● Selected excerpt
--- Begin ---

Taliban Corralling Men, Afghanistan Refugees Say
DENOU, Afghanistan — It was 4 o’clock on Sunday morning when Taliban soldiers pulled up at Wahidullo’s apartment block in northern Kabul with 50 Datsun pickup trucks and started rounding up young Tajik men.
Armed with Kalashnikov rifles, the soldiers seized 13 men, ages 18 to 30, one of whom they bound and gagged, and press-ganged them to defend the country in case of an American attack, Wahidullo said.
“That was when I decided to leave. I was afraid they’d take me too,” said the 30-year-old father of two young children.
For ethnic Tajiks headed north on the old Kabul road Monday, the journey began in a predawn panic Sunday, as soldiers descended upon their neighborhoods, stopping to loot televisions, VCRs and other valuables.
The refugees piled into cars and headed north until they reached the front-line no man’s land that their drivers would not cross. Carrying their children, they walked three hours in the scorching sun before reaching territory controlled by the opposition Northern Alliance.
The refugees braved Taliban bomb attacks and faced trigger-happy bandits who stole what little cash they had left after paying the extortionate drivers.
As Afghanistan prepares for war, the exodus from its cities has begun, after millions have already been displaced by successive wars over 22 years. Members of the Taliban are among those frantically moving their families out of Kabul, said refugee Mohammed Hossam, 30.
Refugees like Wahidullo, who goes by one name, fear that American bombs will land on the capital, but the trigger for their escape was the Taliban press gang. On Monday, the Afghan government said it was mobilizing 300,000 troops to help fight off any U.S. attacks. Some observers considered the figure grossly inflated.
Wahidullo, who lived on the fifth floor of his building, saw soldiers taking away combat-age men on the second floor. That’s when he knew he had to spirit his family away.

--- End ---

● Recorded data
--- Begin ---

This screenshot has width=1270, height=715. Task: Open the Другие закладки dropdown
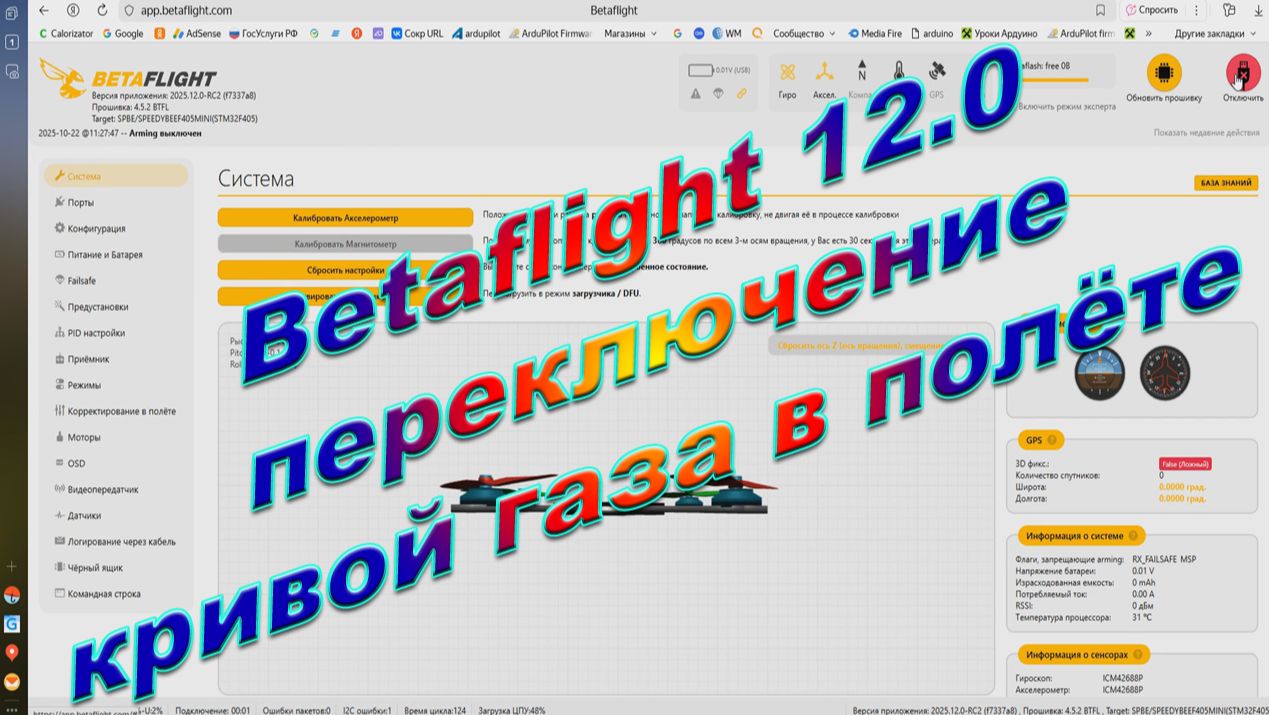coord(1215,33)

--- End ---

● Stated task A
Answer these from the refugee article, one line each, marked to match:
(i) How many pickup trucks did the Taliban soldiers arrive with at Wahidullo's apartment block?
(ii) How long did the refugees walk in the sun before reaching Northern Alliance territory?
(iii) How many troops did the Afghan government say it was mobilizing?
● Stated task B
Please list every place in Afghanistan that the refugee article names, counting the country itself.
● Stated task C
Pull a passage word for word from the refugee article: begin at the words "For ethnic Tajiks" and stop after "opposition Northern Alliance.".

● Final result A
(i) 50 Datsun pickup trucks
(ii) Three hours
(iii) 300,000

● Final result B
Denou, Afghanistan, Kabul

● Final result C
For ethnic Tajiks headed north on the old Kabul road Monday, the journey began in a predawn panic Sunday, as soldiers descended upon their neighborhoods, stopping to loot televisions, VCRs and other valuables.
The refugees piled into cars and headed north until they reached the front-line no man’s land that their drivers would not cross. Carrying their children, they walked three hours in the scorching sun before reaching territory controlled by the opposition Northern Alliance.